**Work required**
Copy exactly the lines of the records below, and only those lines, beginning with the line that contains "[Torna alla Home] (137, 40)" and ending with the line that contains "[pinterest.com] (77, 1871)".

*** Material provided Section Begins ***

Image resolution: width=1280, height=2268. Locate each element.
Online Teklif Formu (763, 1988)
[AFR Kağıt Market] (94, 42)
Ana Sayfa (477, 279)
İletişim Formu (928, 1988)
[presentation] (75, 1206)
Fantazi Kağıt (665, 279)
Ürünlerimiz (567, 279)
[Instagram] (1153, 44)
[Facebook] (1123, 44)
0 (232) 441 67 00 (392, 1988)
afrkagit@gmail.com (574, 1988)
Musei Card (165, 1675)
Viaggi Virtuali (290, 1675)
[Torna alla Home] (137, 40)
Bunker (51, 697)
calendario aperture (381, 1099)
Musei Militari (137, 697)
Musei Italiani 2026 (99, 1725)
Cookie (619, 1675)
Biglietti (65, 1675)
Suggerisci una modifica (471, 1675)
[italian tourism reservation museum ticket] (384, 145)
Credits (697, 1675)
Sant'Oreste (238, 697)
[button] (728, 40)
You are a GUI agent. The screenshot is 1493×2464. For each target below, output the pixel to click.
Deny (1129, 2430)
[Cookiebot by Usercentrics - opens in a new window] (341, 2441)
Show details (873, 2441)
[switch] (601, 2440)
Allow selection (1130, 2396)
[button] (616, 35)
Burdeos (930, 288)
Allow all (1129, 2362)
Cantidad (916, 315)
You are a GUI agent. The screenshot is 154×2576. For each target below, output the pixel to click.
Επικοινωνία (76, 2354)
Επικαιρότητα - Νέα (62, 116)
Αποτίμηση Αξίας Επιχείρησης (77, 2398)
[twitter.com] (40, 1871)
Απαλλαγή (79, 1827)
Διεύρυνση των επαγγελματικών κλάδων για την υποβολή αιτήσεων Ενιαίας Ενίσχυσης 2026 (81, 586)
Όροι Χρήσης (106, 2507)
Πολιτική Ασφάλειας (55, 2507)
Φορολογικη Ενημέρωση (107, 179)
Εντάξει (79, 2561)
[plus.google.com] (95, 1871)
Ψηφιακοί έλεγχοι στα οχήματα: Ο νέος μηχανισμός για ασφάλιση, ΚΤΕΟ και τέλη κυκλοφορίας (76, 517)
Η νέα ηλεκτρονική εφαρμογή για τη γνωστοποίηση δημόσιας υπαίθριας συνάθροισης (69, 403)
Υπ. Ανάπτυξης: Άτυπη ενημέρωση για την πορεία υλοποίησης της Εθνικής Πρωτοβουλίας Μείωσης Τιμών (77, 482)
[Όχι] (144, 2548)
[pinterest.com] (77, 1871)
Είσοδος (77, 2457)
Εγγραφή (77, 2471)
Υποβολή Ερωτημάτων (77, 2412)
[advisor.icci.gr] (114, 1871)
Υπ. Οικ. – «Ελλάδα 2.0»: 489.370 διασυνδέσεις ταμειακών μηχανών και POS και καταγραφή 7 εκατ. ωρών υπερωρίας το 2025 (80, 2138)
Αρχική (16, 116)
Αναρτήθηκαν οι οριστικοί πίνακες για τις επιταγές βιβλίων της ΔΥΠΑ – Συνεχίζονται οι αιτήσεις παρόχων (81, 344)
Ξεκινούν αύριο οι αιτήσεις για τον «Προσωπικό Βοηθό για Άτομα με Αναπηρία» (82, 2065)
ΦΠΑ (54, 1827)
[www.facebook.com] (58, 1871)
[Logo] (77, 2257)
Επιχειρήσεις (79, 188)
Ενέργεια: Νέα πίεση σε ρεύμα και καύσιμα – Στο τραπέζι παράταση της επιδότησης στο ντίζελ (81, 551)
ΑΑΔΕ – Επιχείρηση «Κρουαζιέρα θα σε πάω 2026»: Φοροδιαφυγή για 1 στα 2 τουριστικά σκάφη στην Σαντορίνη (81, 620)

*** Material provided Section Ends ***

**Answer to this exercise**
[Torna alla Home] (137, 40)
Bunker (51, 697)
calendario aperture (381, 1099)
Musei Militari (137, 697)
Musei Italiani 2026 (99, 1725)
Cookie (619, 1675)
Biglietti (65, 1675)
Suggerisci una modifica (471, 1675)
[italian tourism reservation museum ticket] (384, 145)
Credits (697, 1675)
Sant'Oreste (238, 697)
[button] (728, 40)
You are a GUI agent. The screenshot is 1493×2464. For each target below, output the pixel to click.
Deny (1129, 2430)
[Cookiebot by Usercentrics - opens in a new window] (341, 2441)
Show details (873, 2441)
[switch] (601, 2440)
Allow selection (1130, 2396)
[button] (616, 35)
Burdeos (930, 288)
Allow all (1129, 2362)
Cantidad (916, 315)
You are a GUI agent. The screenshot is 154×2576. For each target below, output the pixel to click.
Επικοινωνία (76, 2354)
Επικαιρότητα - Νέα (62, 116)
Αποτίμηση Αξίας Επιχείρησης (77, 2398)
[twitter.com] (40, 1871)
Απαλλαγή (79, 1827)
Διεύρυνση των επαγγελματικών κλάδων για την υποβολή αιτήσεων Ενιαίας Ενίσχυσης 2026 (81, 586)
Όροι Χρήσης (106, 2507)
Πολιτική Ασφάλειας (55, 2507)
Φορολογικη Ενημέρωση (107, 179)
Εντάξει (79, 2561)
[plus.google.com] (95, 1871)
Ψηφιακοί έλεγχοι στα οχήματα: Ο νέος μηχανισμός για ασφάλιση, ΚΤΕΟ και τέλη κυκλοφορίας (76, 517)
Η νέα ηλεκτρονική εφαρμογή για τη γνωστοποίηση δημόσιας υπαίθριας συνάθροισης (69, 403)
Υπ. Ανάπτυξης: Άτυπη ενημέρωση για την πορεία υλοποίησης της Εθνικής Πρωτοβουλίας Μείωσης Τιμών (77, 482)
[Όχι] (144, 2548)
[pinterest.com] (77, 1871)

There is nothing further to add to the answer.